Sıraya geçtim, ilk defa bu kadar yakındık onunla ve heyecanlanmıştım. Elimdeki defteri hatırladım Meva'ya vermem gerekiyordu. Sıradan kalkıp Meva'ya doğru yürüdüm, yanına gelip defteri uzattım.
"Sağol."dedim. Yüzüme bile bakmadı. Bende defteri sıranın üstüne sertçe bıraktım. Kafasını sertçe bana çevirdi, kaşlarını çatmıştı.
"Sen ne yapmaya çalışıyorsun be. İnsanlık yapıyoruz defterimizi veriyoruz senin yaptığın şeye bak."dedi. Gayet sakin ve yumuşak bir sesle.
"Sana seslendim ama duymadın bende defterini sıraya koydum bunda ne varki?"dedim. Böyle davranmam onu daha çok sinirlendirmişti.
"Sırama koydun mu resmen fırlattın. O senden değerli salak."dedi. Bütün gözler şaşkınlıkla bizi izliyordu. Bu tür olaylarla sınıf pek ilgilenmezdi ama tartışan ben olunca bütün herkes bize dikkat kesilmişti.
"Vermeseydin o zaman defterini suç benim mi yani?"dedim. Yüzünde alaycı bir gülümseme yer aldı.
"Sen yürek mi yedin ya bir günde bir yerlerin kalkmış."dedi.
"İndir o zaman."dedim. Bunu nasıl söyleyebiliyordum bilmiyorum ama birden bana deli cesareti gelmişti. Eğer bunun sonu kavga olacaksa dövüleceğimi biliyordum ama bir daha onları görmeyeceksen içimdekileri kusmalıydım. Benim en son dediğim şeye o da şaşırmıştı. Kaşlarını kaldırdı ve kahverengi gözlerini irileştirdi.
"Bak bak sınıfımızın prensesi bize neler dermiş. Canım arkadaşımın dili sonunda çözülmüş." Kaşlarını çattı ve ayağa kalktı. Benimle aynı hizaya geldikten sonra konuşmaya başladı.
"Bana bak kızım sabrımı taşırma yoksa sonunda zararlı sen çıkarsın."dedi. Birden sınıfa Burak girdi.
"Hoca geliyor!"dedi.
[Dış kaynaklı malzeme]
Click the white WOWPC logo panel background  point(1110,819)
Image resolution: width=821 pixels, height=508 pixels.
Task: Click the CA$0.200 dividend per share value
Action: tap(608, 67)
Herkes yerine geçiyordu. Ben de Meva'ya alaycı bir bakış atıp arkamı döndüm. Bora'nın yanına gidip sıraya oturdum. Bana şaşkınlıkla bakıyordu ama sonra bakışlarını sıraya çevirdi. Biraz sonra hoca gelmişti zaten. Yoklamayı alıp tekrar çıkmıştı. Ben de telefonumu elime aldım kulaklığım yoktu canım şimdiden sıkılmaya başlamıştı. Bra bana döndü ve
"Kulaklığın nerde? Biz kulaklığıyla müzik dinleyen Mary'e çok alışmıştık ,artık dinlemeyecek misin?"dedi. Dudağımda hafif bir gülümsemeye yer vermiştim.
"Yok ya kulaklığımı evde unutmuşum yoksa dinlerdim." Sonra gülümsememi daha da büyüterek"Her zaman ki Mary gibi"diyerek ekledim.
"Ama bugün hiç de öyle değildin,içinden başka bir Mary çıktı."dedi. Vücudumu ona çevirerek
"Evet içimde bir yerde saklıydı. Bu günler için bekletiyordum."
"Neden bugün?"diye direk sordu. Cevap olarak ne diyecektim ki ben buradan gidiyorum bir daha sizi göremeyeceğim o yüzden böyle davrandım mı diyecektim. Hayır diyemezdim ona duygu sömürüsünden başka bir şey yapmazdım. Cevap bekliyordu.
"Sanırım artık çok olmuşlardı ben de dayanmadım böyle davrandım."söylediğim şeye inanmamıştı. Tek kaşını kaldırarak
"Sana bundan daha beterlerini yapmışlardı. Mesela Edebiyat dersinde en yüksek sen alınca senin defterini yırtmışlardı, çantanı da tuvalete atmışlardı ama onlara seslerini dahi çıkarmadın. Şimdi seni duymazdan geldi diyerek onlarla tartışıyorsun. Bana lütfen gerçekleri söyle."dedi. Ne diyecektim ki gerçeği söylemekten başka çarem kalmadı.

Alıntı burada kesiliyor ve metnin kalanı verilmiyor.